ハウテレビジョンブログ

『外資就活ドットコム』『Liiga』『Mond』を開発している株式会社ハウテレビジョンのブログです。

Cognitoを利用して静的コンテンツへのアクセスを手軽にした話

はじめに

こんにちは、Platform Engineeringに所属している縄司です。

今日は、以前紹介したデータカタログの共有方法をアップデートしましたのでご紹介します。

出力先の現状と課題

https://blog.howtelevision.co.jp/entry/2024/02/16/161754に記載していますが、SchemaspyやDBTで作成したデータカタログをGitHub Action経由でSlackに出力させる方法を採用しています。

これにより、全社員が最新のデータカタログにアクセスすることができるようになりました。少しずつ社内でも活用される場面が増えていることは嬉しい限りです。

ただ利用する中で感じたこととしては、都度ファイルをダウンロードして確認するのが面倒臭いということです。ダウンロードした後ローカルで最新のファイルを探したり、古いバージョンが溜まっていくことに嫌気がさしてきます。

そこでエンジニア・非エンジニア問わず社員限定で閲覧できるという要件を満たし、より手軽にアクセスが可能な状態にできないかと模索しました。

元々Amazon S3にデータを保管しアクセスする案があったのですが、社内限定で公開するためには非エンジニアの方もアカウントを発行する必要があり管理コストが増えるため不採用となっていました。

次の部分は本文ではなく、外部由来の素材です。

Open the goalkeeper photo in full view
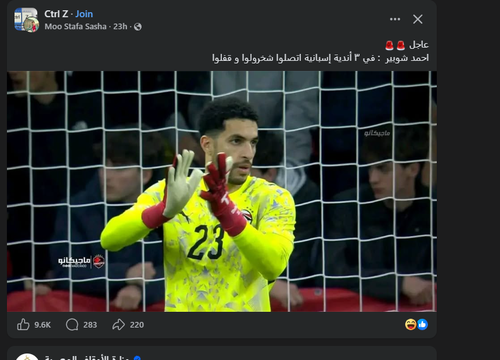Viewport: 500px width, 360px height. [222, 191]
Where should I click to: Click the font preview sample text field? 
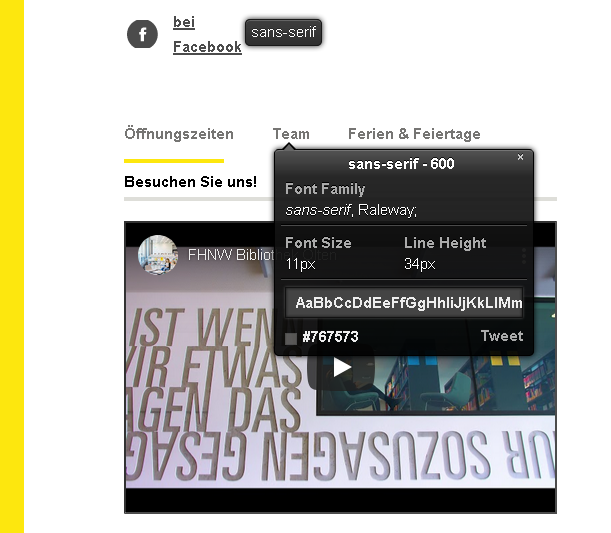coord(404,303)
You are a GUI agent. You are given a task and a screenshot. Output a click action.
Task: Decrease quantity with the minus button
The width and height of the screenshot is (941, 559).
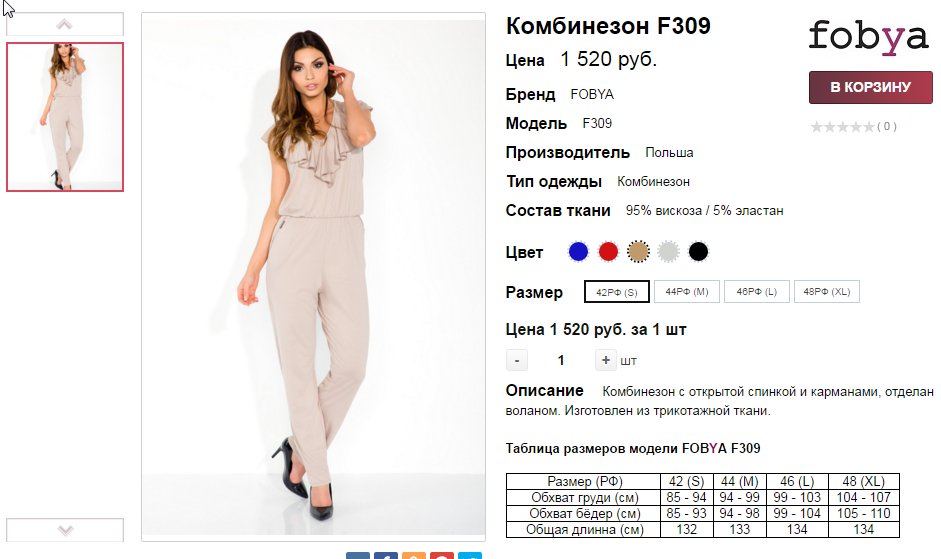[x=517, y=360]
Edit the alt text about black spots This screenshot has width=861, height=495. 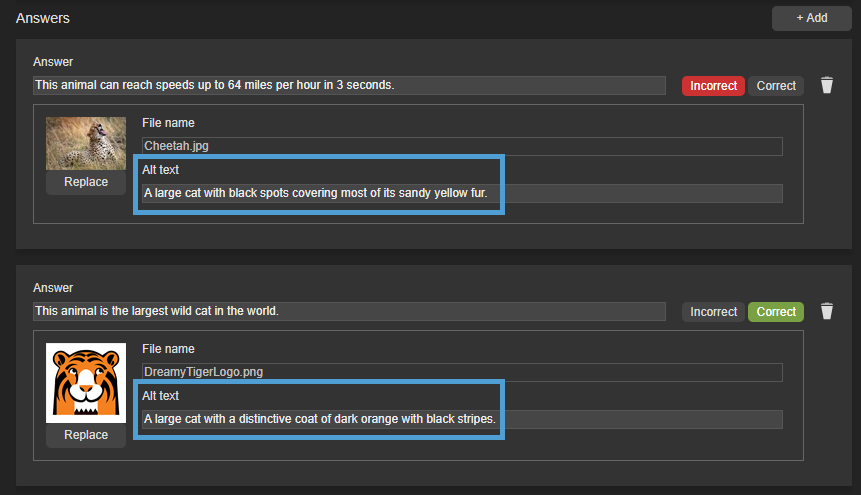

ユーザー認証ができかつユーザー管理の負担が少ないツールはないかと探している時に見つけたのがAWS Cognitoです。

AWS Cognito

Amazon Cognitoは、AWSが提供する認証およびユーザー管理サービスでGoogleやFacebook、Login with Amazon、Appleなど様々な外部IDプロバイダーにも対応しています。

そのため、Google認証でアクセスできるようにすれば余計なユーザー管理が不要になります。

また50,000 MAU(月間アクティブユーザー)まで無料利用枠があるため、社内利用のみであるならば基本無料で使うことができます。

https://aws.amazon.com/jp/cognito/

これを基に環境を再構築することにしました。

実装の流れ

構想

AWS Cognitoはユーザーの認証部分のみを担う機能なので、実際にS3にアクセスするためにCloudfrontとLambda@Edgeを採用し全体の流れを構成しました。

実装はTerraformで行っていますが、全てのリソースを一度にApplyするとCycle Errorが発生し、うまく構築することができなかったので段階的に実装しています。

1. GCPでOAuth 2.0クライアントIDを作成

Google認証をCognitoで利用するための設定です。

  1. APIとサービス > 認証情報に移動
  2. 「認証情報を作成」ボタンをクリックし、「OAuth クライアントID」を選択
  3. 「同意画面の設定」で、必要な情報を入力
  4. 「アプリケーションの種類」を「ウェブアプリケーション」に設定し、名前を入力

    ※ User Typeを内部に設定することで組織内だけのアクセスに制限することができます。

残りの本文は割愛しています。